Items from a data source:
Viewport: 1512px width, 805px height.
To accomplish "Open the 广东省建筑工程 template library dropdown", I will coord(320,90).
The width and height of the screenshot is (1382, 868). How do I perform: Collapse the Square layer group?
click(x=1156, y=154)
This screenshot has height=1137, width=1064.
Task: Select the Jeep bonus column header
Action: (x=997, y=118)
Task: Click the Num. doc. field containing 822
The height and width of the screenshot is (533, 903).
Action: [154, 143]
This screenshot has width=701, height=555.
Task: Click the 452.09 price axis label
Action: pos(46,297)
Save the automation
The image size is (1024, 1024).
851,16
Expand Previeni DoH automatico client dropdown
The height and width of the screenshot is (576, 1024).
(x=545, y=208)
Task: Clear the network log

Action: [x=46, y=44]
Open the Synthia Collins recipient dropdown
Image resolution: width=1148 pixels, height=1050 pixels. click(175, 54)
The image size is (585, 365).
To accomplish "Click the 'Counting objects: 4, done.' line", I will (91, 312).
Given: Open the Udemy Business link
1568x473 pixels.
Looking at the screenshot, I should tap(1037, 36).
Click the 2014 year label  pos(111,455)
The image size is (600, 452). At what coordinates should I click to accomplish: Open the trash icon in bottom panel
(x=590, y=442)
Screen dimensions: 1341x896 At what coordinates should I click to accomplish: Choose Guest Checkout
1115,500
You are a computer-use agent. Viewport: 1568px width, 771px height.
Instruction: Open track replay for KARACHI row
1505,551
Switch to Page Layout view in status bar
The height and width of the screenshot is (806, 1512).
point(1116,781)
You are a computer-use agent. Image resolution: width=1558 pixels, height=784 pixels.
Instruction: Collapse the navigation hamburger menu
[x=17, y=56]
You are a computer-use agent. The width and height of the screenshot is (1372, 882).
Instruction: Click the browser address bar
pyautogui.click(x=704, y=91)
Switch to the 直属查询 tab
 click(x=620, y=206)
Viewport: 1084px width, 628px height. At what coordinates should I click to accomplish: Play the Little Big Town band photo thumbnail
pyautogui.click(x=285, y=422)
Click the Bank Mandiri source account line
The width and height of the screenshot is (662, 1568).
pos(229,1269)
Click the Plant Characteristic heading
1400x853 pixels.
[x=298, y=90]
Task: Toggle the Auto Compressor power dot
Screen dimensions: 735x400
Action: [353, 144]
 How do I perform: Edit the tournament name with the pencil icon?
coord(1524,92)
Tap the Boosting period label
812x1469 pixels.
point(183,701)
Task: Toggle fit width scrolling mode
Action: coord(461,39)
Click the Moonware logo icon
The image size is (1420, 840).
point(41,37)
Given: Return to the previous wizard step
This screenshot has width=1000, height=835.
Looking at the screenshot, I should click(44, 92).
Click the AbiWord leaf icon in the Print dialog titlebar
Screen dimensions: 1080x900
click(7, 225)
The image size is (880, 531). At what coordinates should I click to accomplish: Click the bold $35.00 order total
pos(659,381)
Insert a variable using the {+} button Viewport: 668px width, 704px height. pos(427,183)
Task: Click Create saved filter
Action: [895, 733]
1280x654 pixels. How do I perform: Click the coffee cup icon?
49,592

Set exercise: Output the records exactly as they appear, starting with the line containing "Given: Return to the previous wizard step" and ending with the line containing "pos(659,381)", both lines included.

Solution for this task:
Given: Return to the previous wizard step
This screenshot has width=1000, height=835.
Looking at the screenshot, I should click(44, 92).
Click the AbiWord leaf icon in the Print dialog titlebar
Screen dimensions: 1080x900
click(7, 225)
The image size is (880, 531). At what coordinates should I click to accomplish: Click the bold $35.00 order total
pos(659,381)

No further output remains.